Machine learning screening and high-throughput computation of 3d-transition-metal intercalated Janus PtXY/ζ-phosphorene (X ≠ Y; X, Y = S, Se, Te) heterostructures for photocatalytic water splitting

Abstract

The rising demand for clean and green energy sources has sparked global interest in sustainable hydrogen production technologies. To address this problem, photocatalytic water splitting has emerged as a promising solution for the sustainable production of green hydrogen and oxygen. We investigate the hydrogen adsorption Gibbs free energy for hydrogen evaluation reaction (HER) and rate-limiting Gibbs free energy for oxygen evolution reaction (OER) to analyse the catalytic activity of the transition metal (TM) intercalated PtXY/ζ-phosphorene (X ≠ Y; X, Y = S, Se, Te) van der Waals heterostructures (vdWHs).

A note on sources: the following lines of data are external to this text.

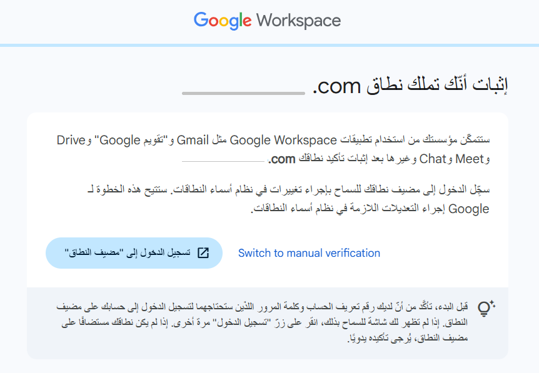The image size is (539, 373).
Task: Click the green "l" in the Google logo
Action: [x=241, y=19]
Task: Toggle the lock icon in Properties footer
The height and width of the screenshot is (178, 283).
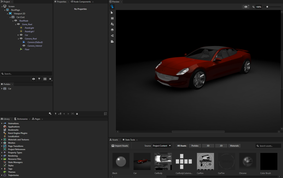Action: [x=77, y=114]
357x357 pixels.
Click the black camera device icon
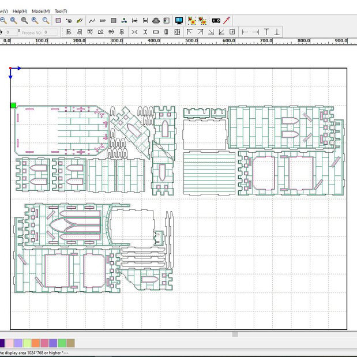pyautogui.click(x=216, y=21)
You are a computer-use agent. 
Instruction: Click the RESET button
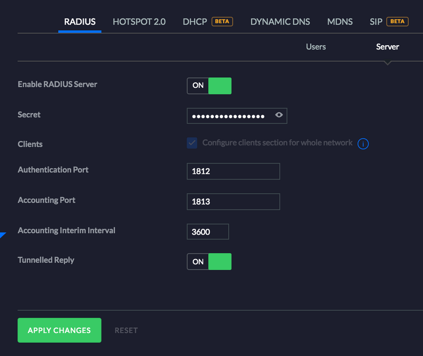tap(126, 330)
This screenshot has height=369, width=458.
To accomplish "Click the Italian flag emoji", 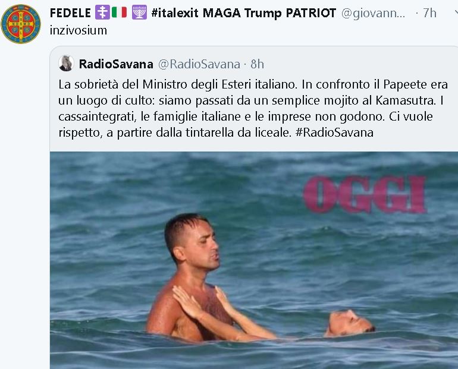I will pyautogui.click(x=119, y=12).
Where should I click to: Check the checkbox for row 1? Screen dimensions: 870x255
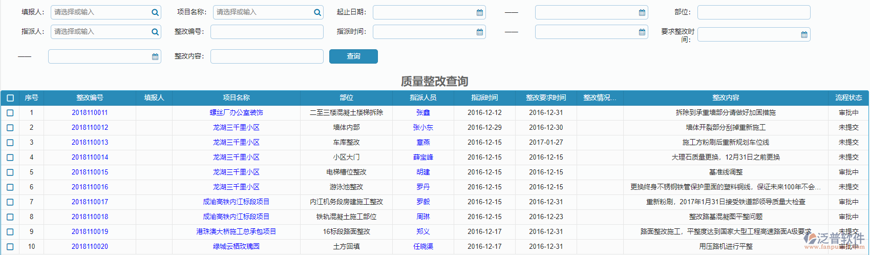tap(10, 113)
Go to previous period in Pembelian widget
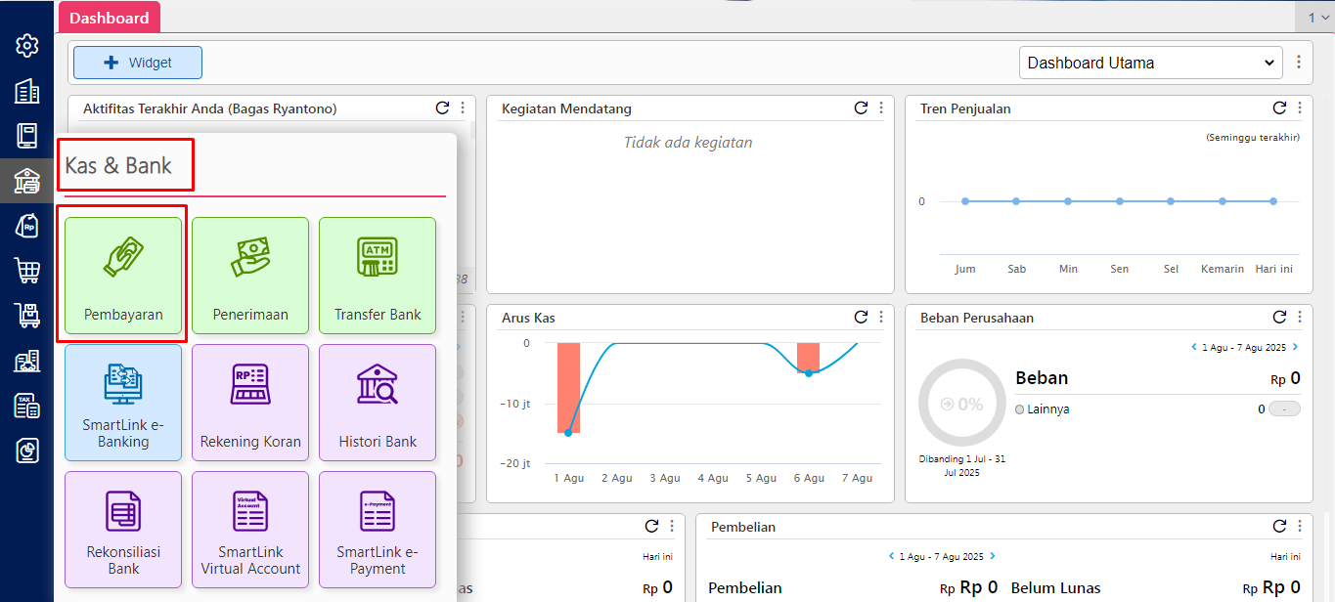This screenshot has height=602, width=1335. point(891,556)
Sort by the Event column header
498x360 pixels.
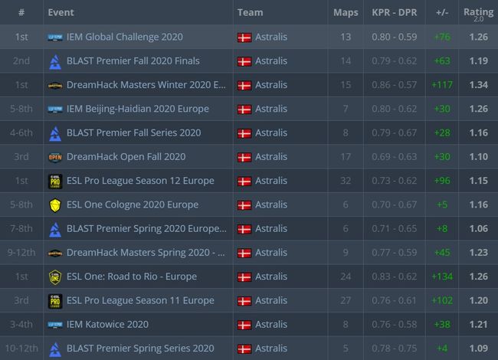[61, 12]
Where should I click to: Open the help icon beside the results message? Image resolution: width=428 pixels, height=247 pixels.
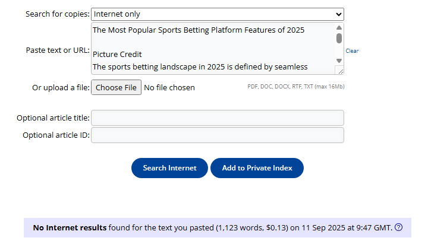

Our workflow involves generating a large dataset, followed by performing high-throughput first-principles density functional theory (DFT) calculations on a small fraction of the dataset to obtain the training dataset for a machine learning (ML) framework. Incorporating the ML with the DFT workflow, we obtained 13 potential catalysts for HER and 6 potential catalysts for OER. The interlayer distance of the heterostructures and the bond length between the Pt and X atom emerged as the most influential features for HER, whereas the choice of adsorption site is one of the major OER descriptors. Overall, ML approach integrated with high-throughput first principles calculations is promising for the prediction of potential TM-intercalated vdWHs photocatalysts for water splitting.